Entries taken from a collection
------------
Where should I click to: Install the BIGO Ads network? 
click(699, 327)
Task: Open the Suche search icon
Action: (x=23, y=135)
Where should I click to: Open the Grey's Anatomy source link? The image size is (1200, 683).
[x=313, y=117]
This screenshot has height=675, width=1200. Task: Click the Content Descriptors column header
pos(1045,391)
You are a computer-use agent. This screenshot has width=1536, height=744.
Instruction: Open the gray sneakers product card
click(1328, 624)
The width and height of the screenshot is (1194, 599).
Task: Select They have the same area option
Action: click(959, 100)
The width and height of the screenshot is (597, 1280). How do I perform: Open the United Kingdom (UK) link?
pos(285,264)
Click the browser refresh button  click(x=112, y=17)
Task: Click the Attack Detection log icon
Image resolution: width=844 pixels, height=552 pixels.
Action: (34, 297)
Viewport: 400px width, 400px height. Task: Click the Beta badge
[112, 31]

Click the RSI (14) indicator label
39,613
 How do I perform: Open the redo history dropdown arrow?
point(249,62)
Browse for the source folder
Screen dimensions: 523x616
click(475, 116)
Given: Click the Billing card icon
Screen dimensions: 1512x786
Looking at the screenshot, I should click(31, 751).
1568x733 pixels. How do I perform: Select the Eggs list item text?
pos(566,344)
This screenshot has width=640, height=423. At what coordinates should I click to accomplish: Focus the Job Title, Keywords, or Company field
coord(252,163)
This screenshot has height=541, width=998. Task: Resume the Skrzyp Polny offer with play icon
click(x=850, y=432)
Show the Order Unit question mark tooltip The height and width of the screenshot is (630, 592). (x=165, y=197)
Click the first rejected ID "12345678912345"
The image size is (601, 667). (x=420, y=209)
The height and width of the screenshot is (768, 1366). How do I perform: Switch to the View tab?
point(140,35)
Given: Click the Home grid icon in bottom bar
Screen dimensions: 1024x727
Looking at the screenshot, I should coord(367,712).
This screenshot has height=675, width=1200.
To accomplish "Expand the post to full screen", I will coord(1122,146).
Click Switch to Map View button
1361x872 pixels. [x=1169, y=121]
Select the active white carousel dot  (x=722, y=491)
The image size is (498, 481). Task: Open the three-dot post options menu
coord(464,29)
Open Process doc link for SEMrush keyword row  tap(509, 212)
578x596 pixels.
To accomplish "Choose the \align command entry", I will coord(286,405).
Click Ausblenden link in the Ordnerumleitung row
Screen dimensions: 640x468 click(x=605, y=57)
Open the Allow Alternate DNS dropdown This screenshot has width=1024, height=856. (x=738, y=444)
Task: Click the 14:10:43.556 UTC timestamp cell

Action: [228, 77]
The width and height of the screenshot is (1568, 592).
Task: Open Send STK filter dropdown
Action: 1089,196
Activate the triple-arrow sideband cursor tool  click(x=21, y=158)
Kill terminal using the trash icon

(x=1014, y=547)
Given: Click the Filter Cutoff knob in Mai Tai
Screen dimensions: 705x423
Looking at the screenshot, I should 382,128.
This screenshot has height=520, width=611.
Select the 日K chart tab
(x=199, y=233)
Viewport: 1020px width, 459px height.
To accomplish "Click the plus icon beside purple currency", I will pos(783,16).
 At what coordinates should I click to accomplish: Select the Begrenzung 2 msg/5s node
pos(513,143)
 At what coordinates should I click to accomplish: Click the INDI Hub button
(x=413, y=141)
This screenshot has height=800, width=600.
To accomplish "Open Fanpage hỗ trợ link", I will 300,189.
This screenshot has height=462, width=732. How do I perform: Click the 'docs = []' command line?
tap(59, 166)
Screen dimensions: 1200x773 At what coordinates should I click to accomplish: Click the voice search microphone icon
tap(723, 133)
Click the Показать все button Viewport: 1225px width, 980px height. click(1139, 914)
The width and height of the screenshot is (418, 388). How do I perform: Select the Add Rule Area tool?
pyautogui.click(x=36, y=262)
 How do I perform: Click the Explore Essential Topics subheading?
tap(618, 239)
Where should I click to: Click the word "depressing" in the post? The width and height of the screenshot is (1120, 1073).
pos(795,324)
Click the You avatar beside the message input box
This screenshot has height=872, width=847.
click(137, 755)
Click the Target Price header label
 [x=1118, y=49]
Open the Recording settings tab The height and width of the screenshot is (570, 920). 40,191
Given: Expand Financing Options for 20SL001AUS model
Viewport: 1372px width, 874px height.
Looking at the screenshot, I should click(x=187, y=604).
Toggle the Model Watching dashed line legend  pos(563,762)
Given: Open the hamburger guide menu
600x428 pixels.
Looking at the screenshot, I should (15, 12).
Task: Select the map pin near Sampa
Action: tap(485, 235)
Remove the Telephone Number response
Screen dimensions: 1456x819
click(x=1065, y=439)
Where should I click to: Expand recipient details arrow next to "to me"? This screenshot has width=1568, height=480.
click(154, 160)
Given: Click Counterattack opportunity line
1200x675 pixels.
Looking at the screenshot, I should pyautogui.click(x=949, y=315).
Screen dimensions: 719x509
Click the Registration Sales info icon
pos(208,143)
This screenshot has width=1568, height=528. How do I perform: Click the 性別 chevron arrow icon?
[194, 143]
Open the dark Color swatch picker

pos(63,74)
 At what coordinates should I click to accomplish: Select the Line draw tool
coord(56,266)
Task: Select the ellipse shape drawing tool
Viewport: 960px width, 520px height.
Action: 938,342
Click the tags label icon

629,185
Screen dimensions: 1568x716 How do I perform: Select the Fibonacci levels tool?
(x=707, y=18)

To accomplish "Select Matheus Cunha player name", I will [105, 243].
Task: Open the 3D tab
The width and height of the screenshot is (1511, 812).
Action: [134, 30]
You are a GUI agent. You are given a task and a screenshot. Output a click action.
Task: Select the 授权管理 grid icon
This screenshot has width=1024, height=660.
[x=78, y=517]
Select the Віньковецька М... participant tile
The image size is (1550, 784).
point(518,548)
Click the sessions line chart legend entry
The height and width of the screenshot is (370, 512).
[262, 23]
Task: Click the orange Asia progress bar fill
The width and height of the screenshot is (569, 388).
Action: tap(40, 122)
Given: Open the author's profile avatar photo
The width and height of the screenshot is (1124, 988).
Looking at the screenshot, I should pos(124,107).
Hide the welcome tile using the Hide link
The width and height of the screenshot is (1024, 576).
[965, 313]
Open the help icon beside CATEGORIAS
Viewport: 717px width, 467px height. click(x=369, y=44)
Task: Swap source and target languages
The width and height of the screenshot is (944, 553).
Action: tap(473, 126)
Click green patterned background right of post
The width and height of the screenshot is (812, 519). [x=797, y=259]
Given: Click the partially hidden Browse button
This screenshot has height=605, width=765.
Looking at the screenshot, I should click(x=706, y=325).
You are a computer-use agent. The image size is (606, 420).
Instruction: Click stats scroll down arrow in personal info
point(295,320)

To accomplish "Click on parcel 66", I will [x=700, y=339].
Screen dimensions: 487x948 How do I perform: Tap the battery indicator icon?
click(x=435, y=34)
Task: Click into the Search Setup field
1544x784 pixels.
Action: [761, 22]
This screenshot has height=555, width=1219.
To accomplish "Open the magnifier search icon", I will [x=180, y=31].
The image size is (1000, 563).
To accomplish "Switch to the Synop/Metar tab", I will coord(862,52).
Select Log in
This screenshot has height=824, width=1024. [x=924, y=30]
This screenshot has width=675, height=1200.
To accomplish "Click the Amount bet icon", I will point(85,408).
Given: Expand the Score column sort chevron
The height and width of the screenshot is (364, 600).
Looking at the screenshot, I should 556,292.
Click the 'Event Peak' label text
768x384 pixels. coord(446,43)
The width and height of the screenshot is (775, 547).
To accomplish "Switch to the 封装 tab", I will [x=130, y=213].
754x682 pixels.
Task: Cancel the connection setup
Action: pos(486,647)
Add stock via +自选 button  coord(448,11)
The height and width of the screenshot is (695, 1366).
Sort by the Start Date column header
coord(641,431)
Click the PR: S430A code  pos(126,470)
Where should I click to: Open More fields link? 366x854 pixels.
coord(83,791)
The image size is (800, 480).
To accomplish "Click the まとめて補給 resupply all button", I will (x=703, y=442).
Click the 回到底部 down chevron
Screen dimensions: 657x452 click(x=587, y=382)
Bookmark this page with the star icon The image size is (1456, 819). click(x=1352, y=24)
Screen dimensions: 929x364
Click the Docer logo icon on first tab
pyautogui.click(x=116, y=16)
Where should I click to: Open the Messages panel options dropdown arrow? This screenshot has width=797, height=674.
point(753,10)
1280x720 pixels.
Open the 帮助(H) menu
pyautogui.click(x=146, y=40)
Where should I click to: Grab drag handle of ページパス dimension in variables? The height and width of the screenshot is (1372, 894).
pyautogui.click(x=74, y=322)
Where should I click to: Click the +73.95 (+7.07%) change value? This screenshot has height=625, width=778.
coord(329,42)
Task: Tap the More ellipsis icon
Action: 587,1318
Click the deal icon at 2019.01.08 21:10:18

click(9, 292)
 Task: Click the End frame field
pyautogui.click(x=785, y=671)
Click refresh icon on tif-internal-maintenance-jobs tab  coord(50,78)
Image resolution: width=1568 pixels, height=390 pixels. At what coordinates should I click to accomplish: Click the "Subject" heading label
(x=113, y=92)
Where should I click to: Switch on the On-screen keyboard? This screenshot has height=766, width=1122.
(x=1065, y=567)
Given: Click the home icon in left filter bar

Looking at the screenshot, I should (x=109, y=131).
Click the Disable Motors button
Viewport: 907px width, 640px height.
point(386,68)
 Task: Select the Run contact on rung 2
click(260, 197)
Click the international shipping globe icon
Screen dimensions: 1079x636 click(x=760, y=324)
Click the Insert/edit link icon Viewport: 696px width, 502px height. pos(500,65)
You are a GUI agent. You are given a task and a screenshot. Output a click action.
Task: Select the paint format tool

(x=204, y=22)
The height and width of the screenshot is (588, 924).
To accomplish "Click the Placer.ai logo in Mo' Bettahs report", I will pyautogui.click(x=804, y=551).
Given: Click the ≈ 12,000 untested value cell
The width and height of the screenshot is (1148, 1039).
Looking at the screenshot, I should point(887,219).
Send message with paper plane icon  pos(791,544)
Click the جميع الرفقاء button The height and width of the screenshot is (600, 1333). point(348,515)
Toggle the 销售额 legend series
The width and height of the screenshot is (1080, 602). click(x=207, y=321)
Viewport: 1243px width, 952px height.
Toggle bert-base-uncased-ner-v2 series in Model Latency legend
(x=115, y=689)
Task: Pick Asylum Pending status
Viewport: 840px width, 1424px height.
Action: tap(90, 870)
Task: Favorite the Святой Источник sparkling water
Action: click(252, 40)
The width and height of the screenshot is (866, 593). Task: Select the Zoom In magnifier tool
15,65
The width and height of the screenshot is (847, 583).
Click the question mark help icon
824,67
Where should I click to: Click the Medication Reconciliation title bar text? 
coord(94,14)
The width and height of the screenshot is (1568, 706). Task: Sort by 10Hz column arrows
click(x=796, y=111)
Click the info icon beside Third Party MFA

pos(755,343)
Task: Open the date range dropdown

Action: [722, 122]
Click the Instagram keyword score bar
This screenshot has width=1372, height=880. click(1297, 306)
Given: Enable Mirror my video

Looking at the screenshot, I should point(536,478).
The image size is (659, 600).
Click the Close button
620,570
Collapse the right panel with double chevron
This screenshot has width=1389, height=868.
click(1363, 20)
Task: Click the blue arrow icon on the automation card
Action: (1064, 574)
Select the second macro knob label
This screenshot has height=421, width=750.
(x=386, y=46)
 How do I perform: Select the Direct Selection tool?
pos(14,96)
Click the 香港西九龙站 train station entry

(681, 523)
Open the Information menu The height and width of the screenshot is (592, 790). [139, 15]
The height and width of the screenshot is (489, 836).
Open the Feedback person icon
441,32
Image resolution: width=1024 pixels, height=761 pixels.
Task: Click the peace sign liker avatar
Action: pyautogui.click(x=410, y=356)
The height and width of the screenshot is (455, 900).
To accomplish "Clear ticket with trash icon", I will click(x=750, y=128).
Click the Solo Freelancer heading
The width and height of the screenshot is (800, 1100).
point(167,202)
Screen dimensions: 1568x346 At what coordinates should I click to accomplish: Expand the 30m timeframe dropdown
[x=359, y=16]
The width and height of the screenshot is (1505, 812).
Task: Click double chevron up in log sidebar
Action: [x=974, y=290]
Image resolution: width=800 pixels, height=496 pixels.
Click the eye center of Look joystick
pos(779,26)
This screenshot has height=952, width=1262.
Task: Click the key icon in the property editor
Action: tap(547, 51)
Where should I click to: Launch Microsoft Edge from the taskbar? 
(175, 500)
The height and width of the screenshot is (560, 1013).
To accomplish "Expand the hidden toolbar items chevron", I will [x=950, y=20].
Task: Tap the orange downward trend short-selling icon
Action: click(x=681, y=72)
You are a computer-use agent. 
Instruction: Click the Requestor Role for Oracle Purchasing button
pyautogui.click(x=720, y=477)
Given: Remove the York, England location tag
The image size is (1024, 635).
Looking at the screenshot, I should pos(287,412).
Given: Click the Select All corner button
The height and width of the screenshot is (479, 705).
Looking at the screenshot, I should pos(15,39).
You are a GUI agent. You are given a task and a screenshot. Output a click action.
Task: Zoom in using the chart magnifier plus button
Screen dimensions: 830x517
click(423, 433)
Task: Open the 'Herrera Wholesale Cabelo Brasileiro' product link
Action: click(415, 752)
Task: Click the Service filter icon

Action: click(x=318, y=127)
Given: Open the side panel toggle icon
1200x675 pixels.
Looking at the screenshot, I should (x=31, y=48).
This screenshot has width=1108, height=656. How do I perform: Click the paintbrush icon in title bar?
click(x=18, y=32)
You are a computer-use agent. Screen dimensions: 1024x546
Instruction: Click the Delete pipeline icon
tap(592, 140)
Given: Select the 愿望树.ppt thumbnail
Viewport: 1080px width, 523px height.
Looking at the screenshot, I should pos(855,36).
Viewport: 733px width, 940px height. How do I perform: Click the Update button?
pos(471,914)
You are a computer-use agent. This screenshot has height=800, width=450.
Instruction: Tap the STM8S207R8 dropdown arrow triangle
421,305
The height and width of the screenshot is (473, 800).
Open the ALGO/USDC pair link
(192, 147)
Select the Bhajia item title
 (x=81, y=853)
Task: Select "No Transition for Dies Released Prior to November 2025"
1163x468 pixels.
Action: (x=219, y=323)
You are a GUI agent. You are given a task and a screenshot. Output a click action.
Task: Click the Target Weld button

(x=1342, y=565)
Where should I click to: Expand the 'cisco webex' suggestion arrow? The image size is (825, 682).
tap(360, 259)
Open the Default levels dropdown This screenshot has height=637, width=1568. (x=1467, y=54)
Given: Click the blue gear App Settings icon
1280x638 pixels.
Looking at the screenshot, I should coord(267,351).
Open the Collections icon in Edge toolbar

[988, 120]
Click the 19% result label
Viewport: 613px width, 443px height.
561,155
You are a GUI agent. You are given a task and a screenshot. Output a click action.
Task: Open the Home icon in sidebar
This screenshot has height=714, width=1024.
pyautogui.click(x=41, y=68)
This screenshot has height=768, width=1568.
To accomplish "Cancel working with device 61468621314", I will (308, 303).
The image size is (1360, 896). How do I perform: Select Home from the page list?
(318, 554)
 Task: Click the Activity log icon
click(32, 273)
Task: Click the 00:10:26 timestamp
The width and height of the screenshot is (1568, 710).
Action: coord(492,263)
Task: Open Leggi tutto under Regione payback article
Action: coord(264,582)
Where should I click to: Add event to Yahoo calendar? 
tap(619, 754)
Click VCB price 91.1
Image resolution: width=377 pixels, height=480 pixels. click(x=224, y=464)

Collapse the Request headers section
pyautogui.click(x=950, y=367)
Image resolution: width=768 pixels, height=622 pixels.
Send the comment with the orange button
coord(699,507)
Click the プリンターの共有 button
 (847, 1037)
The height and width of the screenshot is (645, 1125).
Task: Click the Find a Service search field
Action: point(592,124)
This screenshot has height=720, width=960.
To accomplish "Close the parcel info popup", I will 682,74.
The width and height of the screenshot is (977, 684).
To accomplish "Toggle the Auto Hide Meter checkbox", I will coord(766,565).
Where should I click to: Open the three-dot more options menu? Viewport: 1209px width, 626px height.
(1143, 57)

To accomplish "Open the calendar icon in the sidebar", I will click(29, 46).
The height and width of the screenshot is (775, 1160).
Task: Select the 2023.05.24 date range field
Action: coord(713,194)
------------
Out of the data above, transcribe exactly and only the lines starting with the line that has "The width and height of the screenshot is (1568, 706)." and going on through the line that has "The image size is (659, 600).", both included.

[Answer section]
The width and height of the screenshot is (1568, 706). Task: Sort by 10Hz column arrows
click(x=796, y=111)
Click the info icon beside Third Party MFA

pos(755,343)
Task: Open the date range dropdown

Action: [722, 122]
Click the Instagram keyword score bar
This screenshot has width=1372, height=880. click(1297, 306)
Given: Enable Mirror my video

Looking at the screenshot, I should point(536,478).
The image size is (659, 600).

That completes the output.